1. Field of the Invention
This invention relates to the field of telecommunications. More specifically, the invention relates to communication across a transformer.
2. Background
An isolation barrier is generally used in applications in which it is desired to keep voltage potentials in one portion of a circuit separate from voltages in another portion, e.g., to prevent relatively excessive and/or harmful voltages from entering a relatively low voltage or voltage sensitive circuit. Such applications may include, for example, telephony, medical, industrial, and other similar applications.
For example, in a telephony application, it may be necessary to protect communication circuitry from high voltages on the telephone line by placing an isolation barrier between the communication circuitry and the telephone line. However, while it is desirable to prevent harmful voltages from crossing from one side of an isolation barrier to the other, it is also desirable to facilitate signal communication between circuits on both sides of the barrier. In telephony applications, the isolation requirement is generally imposed by some governmental requirement (e.g., FCC part 68 in the US).

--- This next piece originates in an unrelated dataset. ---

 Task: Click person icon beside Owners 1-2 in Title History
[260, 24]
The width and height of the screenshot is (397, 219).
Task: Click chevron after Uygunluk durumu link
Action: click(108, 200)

The transformer is one of several types of electrical devices that may be used as an element of an isolation barrier. However, digital communication across a transformer in the prior art generally requires either a pulse transformer for each direction of communication, or time domain multiplexing of a pulse transformer (i.e., half-duplex communication). Prior art systems are incapable of full-duplex digital communication across a single transformer.
In practice, most prior art systems that are capable of bi-directional communication across a single isolation barrier element require a “flagman” to control the direction of communication. For example, if communication is occurring from the line-side to the host-side of the isolation barrier, a flag signals the sending side (line) driver to transmit while signaling the receiving side (host) driver to enter an inactive, high impedance state. For host-side to line-side communication, it is the line-side driver that is inactive.
Half-duplex communication in this manner reduces communication bandwidth as each direction of communication must wait its turn to use the one-way signal channel. However, the use of multiple transformers to achieve two-way communication is expensive in terms of cost and space. It would be much more desirable and advantageous to have a system that provides simultaneous bi-directional communication of signals across a single transformer.